EXERCISE DETAILS. Count the lines in the material below that contain the word "accomplish", and state only that number.

____

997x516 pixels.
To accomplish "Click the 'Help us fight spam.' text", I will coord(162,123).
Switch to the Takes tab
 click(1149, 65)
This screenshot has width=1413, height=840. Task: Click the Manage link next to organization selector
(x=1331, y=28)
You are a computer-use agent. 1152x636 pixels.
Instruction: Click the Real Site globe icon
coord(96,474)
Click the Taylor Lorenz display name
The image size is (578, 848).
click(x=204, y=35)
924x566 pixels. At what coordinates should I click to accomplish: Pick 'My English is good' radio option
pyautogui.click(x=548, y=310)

____

TASK RESPONSE. 2